SCOTTSDALE, Ariz. -- Rockies left-hander Jamie Moyer planned to take a brief moment to appreciate how far he came in the nearly 18 months that led to Wednesday afternoon, when he threw two scoreless innings against the Giants in his team's 8-6 loss at Scottsdale Stadium.
Moyer isn't the first pitcher to return from Tommy John elbow ligament transfer surgery, but doing it at age 49 is unique. Moyer's first inning was spotless. He then gave up a leadoff single to Nate Schierholtz but forced a Brandon Crawford grounder, struck out Chris Stewart and ended the inning by coaxing a grounder from Angel Pagan.
"I thought a little about it beforehand but I really tried not to put too much thought into it because I hadn't pitched yet," said Moyer, who worked as a commentator for ESPN when he wasn't rehabbing the injury. "Tonight I'll be able to reflect on it a little bit. But the way I look at it, tomorrow's another work day. I need to continue to push, and I believe I have a long way to go yet."
The comeback won't be complete until Moyer, who signed a Minor League contract with the club over the winter, appears in the regular season. Moyer approached Wednesday with something close to regular-season intensity, using an 82 mph fastball with his curve and a changeup. The only pitch he withheld was his cut fastball. The mix baffles hitters, even though it lacks power.
But Moyer's mind is powerful.
"Today was all about trying to be effective in and out of the strike zone," Moyer said. "Establish that I'm going to throw strikes, more so to myself than the hitter. It establishes itself to the hitter, but I need to create that mindset and actually visualize it.

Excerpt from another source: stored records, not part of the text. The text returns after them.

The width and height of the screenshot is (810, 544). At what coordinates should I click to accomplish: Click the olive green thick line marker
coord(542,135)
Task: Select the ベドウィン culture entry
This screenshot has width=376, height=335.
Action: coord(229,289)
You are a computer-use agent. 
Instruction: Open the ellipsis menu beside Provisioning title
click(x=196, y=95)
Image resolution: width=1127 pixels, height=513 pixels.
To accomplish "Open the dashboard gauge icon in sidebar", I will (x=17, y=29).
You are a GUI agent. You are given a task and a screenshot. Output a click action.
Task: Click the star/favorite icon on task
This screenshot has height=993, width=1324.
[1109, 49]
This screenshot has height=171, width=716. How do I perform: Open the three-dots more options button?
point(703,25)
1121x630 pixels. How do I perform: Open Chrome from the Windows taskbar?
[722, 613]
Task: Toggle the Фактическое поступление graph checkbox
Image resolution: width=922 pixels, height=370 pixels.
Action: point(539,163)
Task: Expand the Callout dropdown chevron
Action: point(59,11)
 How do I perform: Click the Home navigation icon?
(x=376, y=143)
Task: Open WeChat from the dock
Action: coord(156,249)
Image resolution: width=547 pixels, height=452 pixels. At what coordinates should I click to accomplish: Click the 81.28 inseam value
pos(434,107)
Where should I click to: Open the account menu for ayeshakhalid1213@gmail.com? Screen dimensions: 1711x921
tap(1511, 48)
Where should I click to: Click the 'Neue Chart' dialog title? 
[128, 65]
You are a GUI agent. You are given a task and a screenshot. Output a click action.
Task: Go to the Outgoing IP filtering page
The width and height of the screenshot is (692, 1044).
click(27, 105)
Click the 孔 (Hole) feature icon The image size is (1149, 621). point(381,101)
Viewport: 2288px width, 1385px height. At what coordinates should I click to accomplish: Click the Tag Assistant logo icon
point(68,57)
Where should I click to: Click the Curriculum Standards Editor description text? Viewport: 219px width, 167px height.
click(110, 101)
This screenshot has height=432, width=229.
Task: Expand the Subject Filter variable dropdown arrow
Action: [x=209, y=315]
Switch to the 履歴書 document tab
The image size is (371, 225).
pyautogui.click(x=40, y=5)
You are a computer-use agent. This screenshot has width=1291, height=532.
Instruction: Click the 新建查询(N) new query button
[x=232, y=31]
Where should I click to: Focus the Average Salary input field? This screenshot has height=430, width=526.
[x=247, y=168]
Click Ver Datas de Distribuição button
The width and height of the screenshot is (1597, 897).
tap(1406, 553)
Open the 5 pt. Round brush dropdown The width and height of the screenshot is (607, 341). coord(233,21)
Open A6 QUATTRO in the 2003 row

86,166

"I'm a very visual kind of pitcher. I try to see that ball cross the plate, and how the hitters are reacting to the pitches. That's how I learn and it tells me where I am."
Rockies manager Jim Tracy saw an instant replay of the form Moyer has used to earn 267 wins to lead active pitchers.
"Same Jamie Moyer I've seen in the past -- he's just using a tiny bit of the plate, and you can tell by the sequences he's throwing one pitch and already thinking about the next pitch," Tracy said. "He's one pitch ahead, and that's a big part of his success."